▶ [Supplied passage]
───

Open gonzalo-bulnes opened 6 years ago
Things that I think you could try is this space are:
Hi @sebglazebrook!
Thank for the pointers! I think the constants are what I was trying to achieve, and thought that my variable being immutable, then they would be constant... I'll search specifically for constants : )
Yep, there are constants in Rust, I forgot that paragraph it seems, but that makes sense to me. (:bulb: thanks @sebglazebrook)
While loading the data from file would allow to swap easily the wordlists, I don't think there is any need for that currently. (I personally like the long worldlist from the EFF.)
Using a struct could be a next step. For now I think constants are going to fulfill the purpose of making the code more readable.
I'll reword this issue now that the way to go is clear. :slightly_smiling_face:
The data of EFF's long wordlist should live in a different file
As it is currently, that long piece of data (7776 numbers -dice throws- and 7776 words) is bloating the dice/wordlist/mod.rs
file.

───

▶ [Data block]
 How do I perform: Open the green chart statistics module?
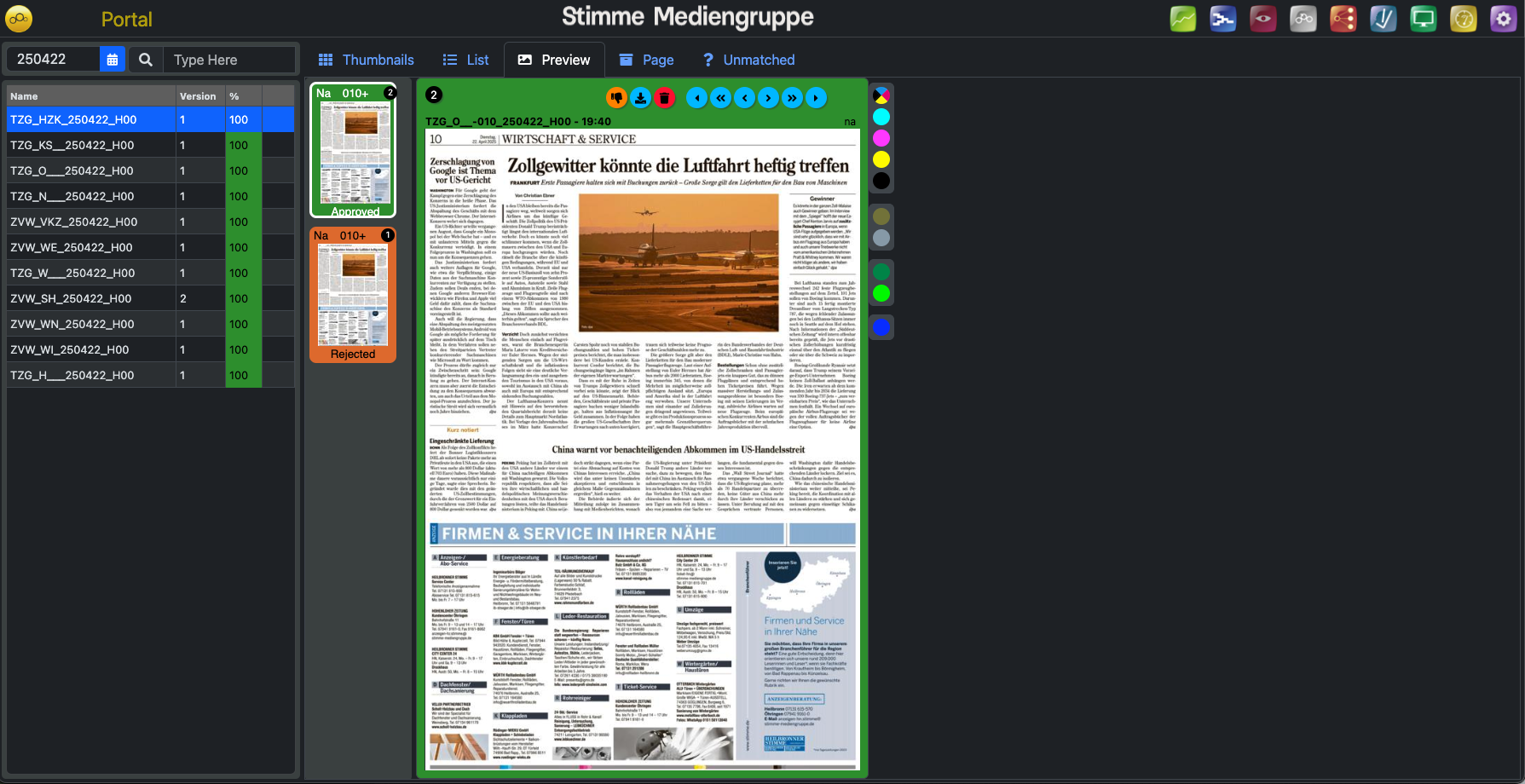click(1182, 19)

───

▶ [Goals]
**A)** From the wordlist issue thread, reproduce everything from "Thank for the" down to "from the EFF.)" without any changes.
**B)** Continue the issue thread about moving the EFF wordlist out of the Rust code from the point where it stops.

▶ [Final answers]
**A)**
Thank for the pointers! I think the constants are what I was trying to achieve, and thought that my variable being immutable, then they would be constant... I'll search specifically for constants : )
Yep, there are constants in Rust, I forgot that paragraph it seems, but that makes sense to me. (:bulb: thanks @sebglazebrook)
While loading the data from file would allow to swap easily the wordlists, I don't think there is any need for that currently. (I personally like the long worldlist from the EFF.)

**B)**
Github does a pretty good job, only skipping syntactic coloration for those lines, but otherwise editing the file isn't pleasant. Also, the data is unlikely to change while the logic certainly will.
Objective: move data to a different file, in the form of constants so that it doesn't get mixed with the code that is likely to be improved (and change) over time.
Challenge: as explained in the link above, constants require a type annotation... what is their type?
Bonus points: I think that probably the only constant that needs to be public is the eff_long_wordlist
itself, keeping the other ones private would be nice.
This is a refactoring, so there is no need to add new tests, the tests that are already written are sufficient. The goal is to make them green once the move is over :heavy_check_mark:
Of course, I'm happy to discuss alternatives or help at any stage :slightly_smiling_face: I am learning Rust as well!
@gonzalo-bulnes Personally I think that loading the words from a file is the best approach here.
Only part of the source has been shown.